The only thing that annoys me more than having to do a men’s top 10 pound-for-pound list on a semi-regular basis is having to then do a women’s top 10 pound-for-pound list on a semi-regular basis. 

It is annoying enough to be tasked with ranking the unrankable, but this task becomes doubly annoying when the boxers being ranked struggle for competition in their respective weight classes. That, for now, remains the case in the ever-evolving women’s game, which makes the idea of extracting these admittedly brilliant women from their weight classes for the purpose of comparing them in a mythical pound-for-pound list seem somewhat absurd. 

That said, it is content – and content is king. 

“Content”, by the way, is maybe the only word that annoys me more than “pound-for-pound”, but it’s fair to say the two belong together. As do Claressa Shields and Katie Taylor for that matter. They are the consensus two best female fighters in the game today and, regardless of how the rest of the list shakes out, it is usually Shields and Taylor you see topping most pound-for-pound lists involving women. 
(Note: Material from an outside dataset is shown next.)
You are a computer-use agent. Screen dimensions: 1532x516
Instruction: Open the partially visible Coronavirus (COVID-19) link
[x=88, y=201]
For good reason, too. Between them, they have a total of 42 professional wins, Shields and Taylor. They also have a combined three Olympic gold medals (Shields with two, Taylor with one) and seven World Championship gold medals (Taylor with five, Shields with two) from their amateur days. As pros, they have even more titles to their name. Shields has won numerous in the following weight classes: super welterweight, middleweight, super middleweight, light heavyweight and heavyweight. Taylor, meanwhile, has been a world champion at both lightweight and light welterweight. 

Together, they have won the lot; done it all. Yet which of the two, if pushed, should we consider to be the pound-for-pound number one?
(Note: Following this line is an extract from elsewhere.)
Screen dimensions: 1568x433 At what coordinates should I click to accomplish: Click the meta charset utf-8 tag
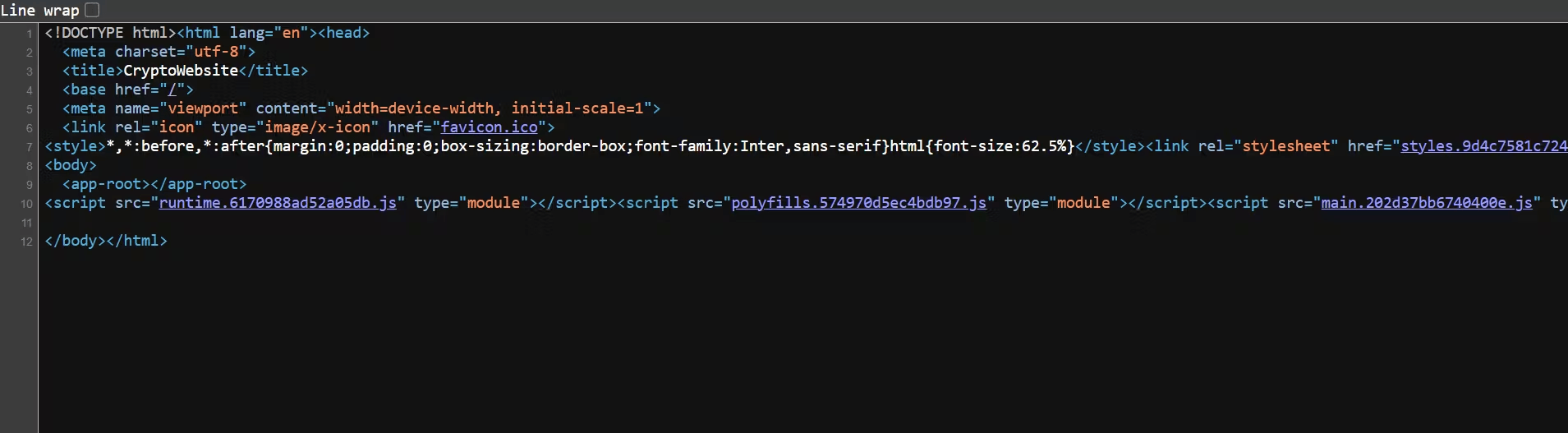click(x=159, y=52)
At a glance, Taylor, 25-1 (6 KOs), would appear to boast the standout wins: Amanda Serrano three times, Chantelle Cameron, Delfine Persoon, Natasha Jonas, and Jessica McCaskill. However, there is just as strong an argument to be made that Shields ruling over five weight classes as opposed to two means significantly more. Not only that, it is Shields and not Taylor who has so far managed to avoid any controversial decisions or come even remotely close to losing a fight. About Taylor we cannot say the same, of course. She has been beaten once already – by Chantelle Cameron in 2023 – and some believe she deserved to lose at least one of the three fights she had with Serrano and one of the two she had with Persoon. 
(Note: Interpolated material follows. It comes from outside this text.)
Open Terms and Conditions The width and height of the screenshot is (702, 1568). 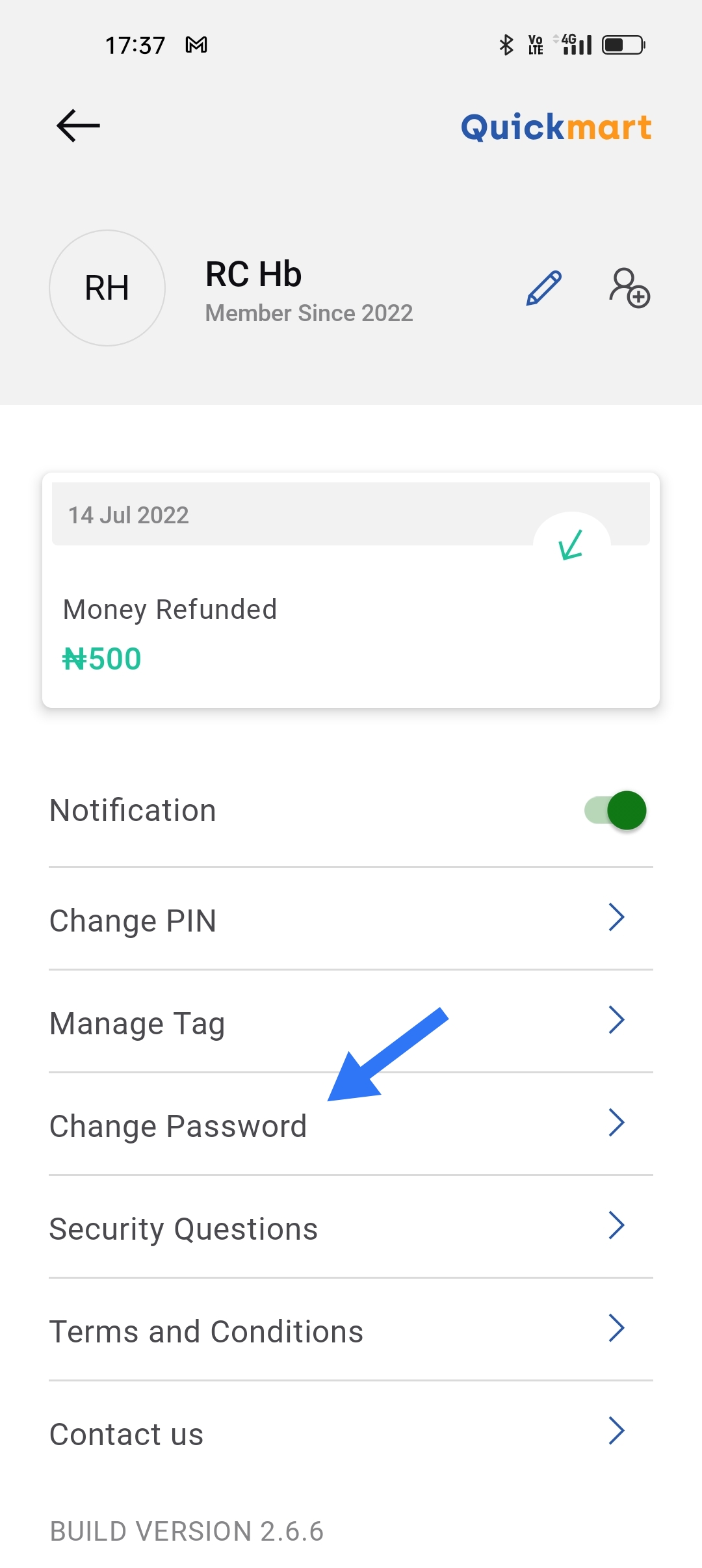207,1331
Perhaps, it could be argued, fighting better competition leads to closer fights, yet Shields, 17-0 (3 KOs), has hardly been starved of tough tests in the nine years she has been a pro. Her opponent this weekend, for example, is Franchon Crews-Dezurn, a former world super-middleweight champion Shields just so happened to fight for the first time on her professional debut in 2016. In addition, Shields managed to beat, in consecutive fights, the following world titleholders: Nikki Adler, Tori Nelson, Hanna Gabriels, Hannah Rankin, Femke Hermans, Christina Hammer, Ivana Habazin, Ema Kozin, and Savannah Marshall. 

It is for that reason Shields’ promoter, Dmitriy Salita, sees the imagined battle between Shields and Taylor as something of a no contest. 

“I love Katie Taylor,” Salita said. “She is such a wonderful role model and person, so what I say is nothing personal. Katie Taylor is great and she is a future hall-of-famer. But she’s no Claressa Shields, man. 

“Delfine Persoon, who just fought Caroline Veyre on my show two days ago, lost to Taylor in an ugly fight. Now, Persoon is a very capable fighter, but she gave Taylor a tough go of it twice. You look at Claressa and there’s never been a close fight with Claressa. She is on a different level to the rest of them.”